» **What to produce**
Copy the listing as it is written, and leave each picture out.

» **Records for processing**
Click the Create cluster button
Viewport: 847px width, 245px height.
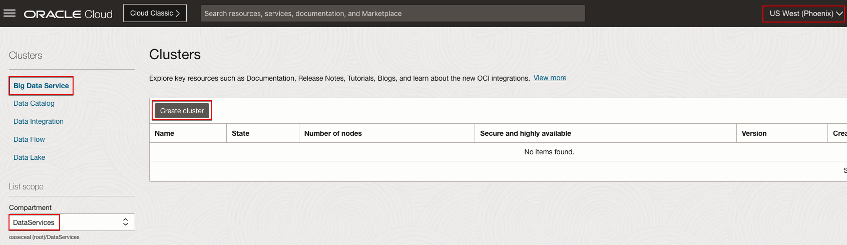tap(182, 111)
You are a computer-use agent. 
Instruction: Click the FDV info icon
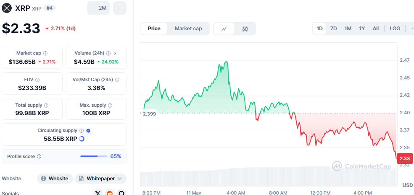pyautogui.click(x=37, y=79)
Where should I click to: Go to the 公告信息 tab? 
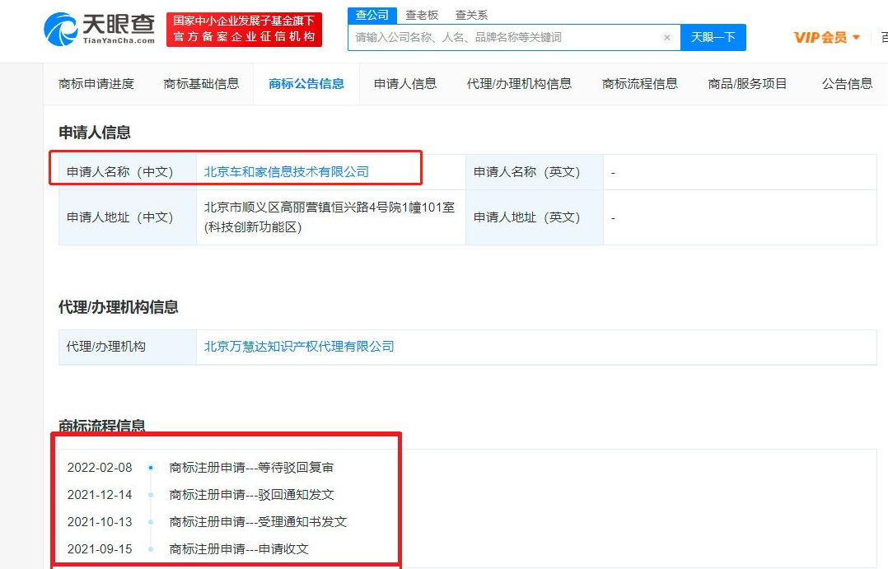pyautogui.click(x=847, y=83)
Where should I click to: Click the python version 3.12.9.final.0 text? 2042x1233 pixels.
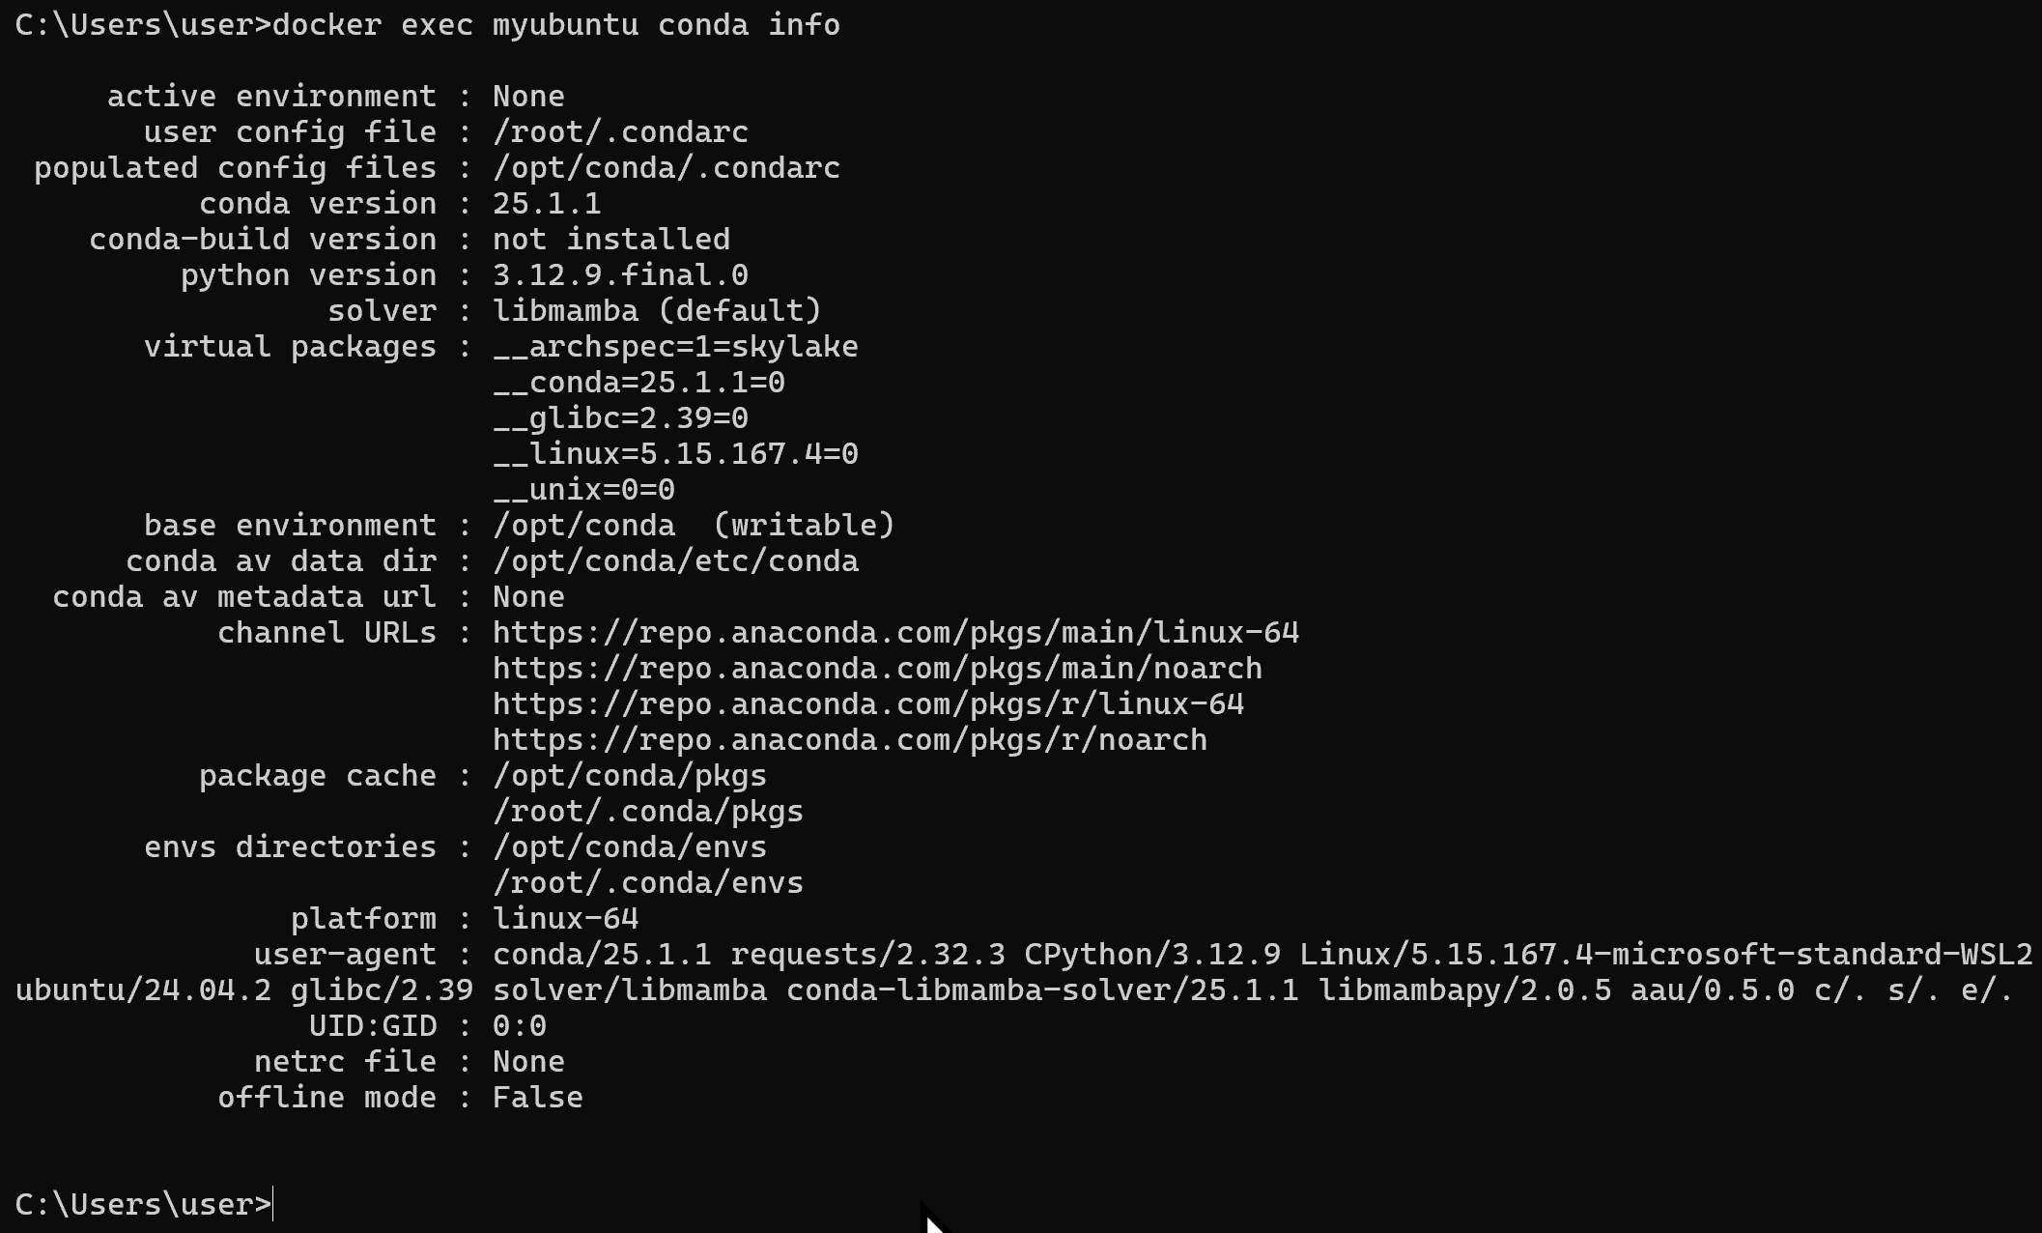point(620,275)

» **Answer box**
Click the Create cluster button
Viewport: 847px width, 245px height.
tap(182, 111)
You are a computer-use agent. 
Instruction: Click the FDV info icon
pyautogui.click(x=37, y=79)
Where should I click to: Go to the 公告信息 tab? 
pyautogui.click(x=847, y=83)
Where should I click to: Click the python version 3.12.9.final.0 text? 2042x1233 pixels.
point(620,275)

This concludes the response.